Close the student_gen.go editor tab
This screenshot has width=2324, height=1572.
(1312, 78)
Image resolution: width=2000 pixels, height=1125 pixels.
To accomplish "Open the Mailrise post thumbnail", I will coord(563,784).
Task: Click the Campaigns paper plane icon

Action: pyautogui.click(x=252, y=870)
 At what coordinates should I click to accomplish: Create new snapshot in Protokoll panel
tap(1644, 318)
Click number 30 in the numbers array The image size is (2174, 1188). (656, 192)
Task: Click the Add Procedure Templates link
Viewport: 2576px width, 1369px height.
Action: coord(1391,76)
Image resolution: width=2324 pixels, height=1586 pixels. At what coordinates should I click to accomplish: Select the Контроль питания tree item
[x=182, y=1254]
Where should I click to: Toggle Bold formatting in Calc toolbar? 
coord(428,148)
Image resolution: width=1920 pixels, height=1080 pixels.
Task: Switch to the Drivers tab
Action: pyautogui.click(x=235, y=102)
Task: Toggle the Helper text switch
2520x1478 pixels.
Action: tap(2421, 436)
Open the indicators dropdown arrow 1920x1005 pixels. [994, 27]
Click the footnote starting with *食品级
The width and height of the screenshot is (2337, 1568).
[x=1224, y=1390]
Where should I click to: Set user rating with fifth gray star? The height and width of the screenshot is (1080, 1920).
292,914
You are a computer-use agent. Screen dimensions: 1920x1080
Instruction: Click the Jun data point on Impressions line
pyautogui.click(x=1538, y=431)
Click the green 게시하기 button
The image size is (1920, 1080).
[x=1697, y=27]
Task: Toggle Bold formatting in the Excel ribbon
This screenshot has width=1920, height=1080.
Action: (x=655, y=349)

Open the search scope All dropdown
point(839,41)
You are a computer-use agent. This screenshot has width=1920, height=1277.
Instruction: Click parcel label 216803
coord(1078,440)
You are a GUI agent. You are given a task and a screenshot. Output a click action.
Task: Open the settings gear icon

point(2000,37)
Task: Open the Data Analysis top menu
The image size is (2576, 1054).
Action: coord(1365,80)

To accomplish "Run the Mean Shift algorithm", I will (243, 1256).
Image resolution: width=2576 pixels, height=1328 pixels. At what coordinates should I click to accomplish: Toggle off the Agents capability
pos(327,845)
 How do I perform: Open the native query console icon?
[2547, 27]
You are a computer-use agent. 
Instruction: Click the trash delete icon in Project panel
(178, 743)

===

> [PROBLEM DESCRIPTION] Could you retype exactly the lines from the one containing "Image resolution: width=2576" through the final line of the data above, and no others?

> [FINISHED TASK]
Image resolution: width=2576 pixels, height=1328 pixels. At what coordinates should I click to accomplish: Toggle off the Agents capability
pos(327,845)
 How do I perform: Open the native query console icon?
[2547, 27]
You are a computer-use agent. 
Instruction: Click the trash delete icon in Project panel
(178, 743)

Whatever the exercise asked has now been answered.